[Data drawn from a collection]
◇ ◇ ◇ ◇ ◇

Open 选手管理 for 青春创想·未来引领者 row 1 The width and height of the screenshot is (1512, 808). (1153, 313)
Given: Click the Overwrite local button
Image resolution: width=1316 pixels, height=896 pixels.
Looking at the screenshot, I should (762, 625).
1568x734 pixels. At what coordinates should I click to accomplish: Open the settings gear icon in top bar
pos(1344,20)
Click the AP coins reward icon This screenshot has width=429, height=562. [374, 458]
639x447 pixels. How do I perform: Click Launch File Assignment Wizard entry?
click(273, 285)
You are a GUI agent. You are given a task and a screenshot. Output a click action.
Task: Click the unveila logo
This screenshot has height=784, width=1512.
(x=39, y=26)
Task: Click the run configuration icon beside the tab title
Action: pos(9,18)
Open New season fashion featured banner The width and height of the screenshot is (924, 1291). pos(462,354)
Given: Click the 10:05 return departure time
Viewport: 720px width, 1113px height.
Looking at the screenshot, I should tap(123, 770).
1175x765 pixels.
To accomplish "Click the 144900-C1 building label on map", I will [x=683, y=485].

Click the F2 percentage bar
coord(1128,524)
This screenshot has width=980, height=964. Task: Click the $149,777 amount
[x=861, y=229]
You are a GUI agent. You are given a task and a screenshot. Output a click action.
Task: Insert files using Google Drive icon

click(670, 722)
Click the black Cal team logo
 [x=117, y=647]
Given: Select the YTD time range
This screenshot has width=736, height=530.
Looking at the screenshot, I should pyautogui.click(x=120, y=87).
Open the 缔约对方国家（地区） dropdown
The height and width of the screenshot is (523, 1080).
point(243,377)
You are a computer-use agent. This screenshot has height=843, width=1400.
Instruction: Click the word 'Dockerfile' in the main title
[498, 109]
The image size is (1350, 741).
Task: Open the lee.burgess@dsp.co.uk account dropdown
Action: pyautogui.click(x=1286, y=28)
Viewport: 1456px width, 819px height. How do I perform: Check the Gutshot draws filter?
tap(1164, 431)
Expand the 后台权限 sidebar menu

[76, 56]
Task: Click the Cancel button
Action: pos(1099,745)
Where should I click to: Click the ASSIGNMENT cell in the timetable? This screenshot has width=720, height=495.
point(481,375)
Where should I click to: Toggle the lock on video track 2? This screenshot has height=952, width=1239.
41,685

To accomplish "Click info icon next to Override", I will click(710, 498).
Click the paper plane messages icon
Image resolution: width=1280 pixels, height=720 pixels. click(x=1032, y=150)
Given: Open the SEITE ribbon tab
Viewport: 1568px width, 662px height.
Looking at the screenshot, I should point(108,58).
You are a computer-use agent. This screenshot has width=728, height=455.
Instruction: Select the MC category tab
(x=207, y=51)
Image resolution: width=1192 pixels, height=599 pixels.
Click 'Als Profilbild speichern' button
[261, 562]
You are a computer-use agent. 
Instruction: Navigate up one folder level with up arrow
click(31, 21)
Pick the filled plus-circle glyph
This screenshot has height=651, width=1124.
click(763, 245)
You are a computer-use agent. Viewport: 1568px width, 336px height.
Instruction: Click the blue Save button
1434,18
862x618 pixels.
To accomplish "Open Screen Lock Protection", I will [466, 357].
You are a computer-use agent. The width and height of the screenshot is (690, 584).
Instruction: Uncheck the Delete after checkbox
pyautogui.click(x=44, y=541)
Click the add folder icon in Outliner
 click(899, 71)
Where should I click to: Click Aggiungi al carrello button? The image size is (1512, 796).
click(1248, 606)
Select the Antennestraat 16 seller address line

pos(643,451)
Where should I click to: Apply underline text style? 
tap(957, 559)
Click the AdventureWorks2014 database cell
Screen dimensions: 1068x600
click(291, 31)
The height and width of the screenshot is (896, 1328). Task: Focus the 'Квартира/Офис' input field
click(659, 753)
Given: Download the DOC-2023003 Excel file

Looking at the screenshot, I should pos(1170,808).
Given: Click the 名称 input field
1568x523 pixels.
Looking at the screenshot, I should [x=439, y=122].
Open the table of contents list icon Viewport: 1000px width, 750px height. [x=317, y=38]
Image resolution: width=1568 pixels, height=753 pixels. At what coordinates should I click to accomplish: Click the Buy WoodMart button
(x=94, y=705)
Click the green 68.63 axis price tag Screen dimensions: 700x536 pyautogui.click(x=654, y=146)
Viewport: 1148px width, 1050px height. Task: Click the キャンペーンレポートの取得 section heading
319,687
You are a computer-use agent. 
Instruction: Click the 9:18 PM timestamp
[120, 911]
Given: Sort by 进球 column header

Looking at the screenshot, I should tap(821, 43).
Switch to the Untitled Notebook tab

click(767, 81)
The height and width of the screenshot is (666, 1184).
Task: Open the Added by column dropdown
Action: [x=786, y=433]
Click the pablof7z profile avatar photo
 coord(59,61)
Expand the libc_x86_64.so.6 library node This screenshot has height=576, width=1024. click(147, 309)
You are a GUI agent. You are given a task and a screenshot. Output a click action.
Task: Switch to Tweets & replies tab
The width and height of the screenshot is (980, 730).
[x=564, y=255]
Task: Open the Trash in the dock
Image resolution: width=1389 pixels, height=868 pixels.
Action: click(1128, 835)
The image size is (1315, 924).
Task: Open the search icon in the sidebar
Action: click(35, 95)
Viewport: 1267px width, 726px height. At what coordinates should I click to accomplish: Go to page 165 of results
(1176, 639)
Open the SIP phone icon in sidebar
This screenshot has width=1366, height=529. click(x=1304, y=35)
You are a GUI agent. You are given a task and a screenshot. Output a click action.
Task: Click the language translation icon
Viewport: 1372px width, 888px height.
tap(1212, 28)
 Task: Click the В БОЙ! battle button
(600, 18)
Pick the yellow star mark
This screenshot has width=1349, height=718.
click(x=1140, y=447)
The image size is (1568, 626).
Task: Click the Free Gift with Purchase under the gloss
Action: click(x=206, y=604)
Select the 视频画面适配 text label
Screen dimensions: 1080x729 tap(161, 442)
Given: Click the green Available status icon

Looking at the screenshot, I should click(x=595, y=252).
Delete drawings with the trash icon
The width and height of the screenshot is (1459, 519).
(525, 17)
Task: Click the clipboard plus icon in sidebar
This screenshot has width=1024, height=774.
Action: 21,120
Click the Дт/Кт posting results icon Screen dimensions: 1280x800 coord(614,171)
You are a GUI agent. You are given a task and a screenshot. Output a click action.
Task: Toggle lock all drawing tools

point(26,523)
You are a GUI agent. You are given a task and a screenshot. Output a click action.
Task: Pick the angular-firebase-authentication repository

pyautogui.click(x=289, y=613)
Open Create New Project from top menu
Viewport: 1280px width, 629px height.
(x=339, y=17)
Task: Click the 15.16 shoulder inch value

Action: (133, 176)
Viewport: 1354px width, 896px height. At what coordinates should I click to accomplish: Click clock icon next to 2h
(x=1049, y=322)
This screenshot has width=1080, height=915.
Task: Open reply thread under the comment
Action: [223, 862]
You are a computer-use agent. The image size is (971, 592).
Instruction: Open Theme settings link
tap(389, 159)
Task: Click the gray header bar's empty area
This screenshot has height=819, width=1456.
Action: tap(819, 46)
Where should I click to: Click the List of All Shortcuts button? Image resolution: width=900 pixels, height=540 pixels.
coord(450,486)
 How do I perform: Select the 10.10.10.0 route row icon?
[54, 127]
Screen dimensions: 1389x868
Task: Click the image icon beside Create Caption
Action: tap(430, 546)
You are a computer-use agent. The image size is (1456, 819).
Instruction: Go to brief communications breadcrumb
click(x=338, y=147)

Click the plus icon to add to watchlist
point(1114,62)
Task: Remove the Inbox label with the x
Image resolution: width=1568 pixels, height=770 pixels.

◇ ◇ ◇ ◇ ◇

- WHAT IS BEING ASKED -
Reproduce the records word for word from the line with "Task: Open the Trash in the dock" up to and including the line with "tap(389, 159)".

- TASK OUTPUT -
Task: Open the Trash in the dock
Image resolution: width=1389 pixels, height=868 pixels.
Action: click(1128, 835)
The image size is (1315, 924).
Task: Open the search icon in the sidebar
Action: click(35, 95)
Viewport: 1267px width, 726px height. At what coordinates should I click to accomplish: Go to page 165 of results
(1176, 639)
Open the SIP phone icon in sidebar
This screenshot has width=1366, height=529. click(x=1304, y=35)
You are a GUI agent. You are given a task and a screenshot. Output a click action.
Task: Click the language translation icon
Viewport: 1372px width, 888px height.
tap(1212, 28)
 Task: Click the В БОЙ! battle button
(600, 18)
Pick the yellow star mark
This screenshot has width=1349, height=718.
click(x=1140, y=447)
The image size is (1568, 626).
Task: Click the Free Gift with Purchase under the gloss
Action: click(x=206, y=604)
Select the 视频画面适配 text label
Screen dimensions: 1080x729 tap(161, 442)
Given: Click the green Available status icon

Looking at the screenshot, I should click(x=595, y=252).
Delete drawings with the trash icon
The width and height of the screenshot is (1459, 519).
(525, 17)
Task: Click the clipboard plus icon in sidebar
This screenshot has width=1024, height=774.
Action: 21,120
Click the Дт/Кт posting results icon Screen dimensions: 1280x800 coord(614,171)
You are a GUI agent. You are given a task and a screenshot. Output a click action.
Task: Toggle lock all drawing tools

point(26,523)
You are a GUI agent. You are given a task and a screenshot. Output a click action.
Task: Pick the angular-firebase-authentication repository

pyautogui.click(x=289, y=613)
Open Create New Project from top menu
Viewport: 1280px width, 629px height.
(x=339, y=17)
Task: Click the 15.16 shoulder inch value

Action: (133, 176)
Viewport: 1354px width, 896px height. At what coordinates should I click to accomplish: Click clock icon next to 2h
(x=1049, y=322)
This screenshot has width=1080, height=915.
Task: Open reply thread under the comment
Action: [223, 862]
You are a computer-use agent. The image size is (971, 592).
Instruction: Open Theme settings link
tap(389, 159)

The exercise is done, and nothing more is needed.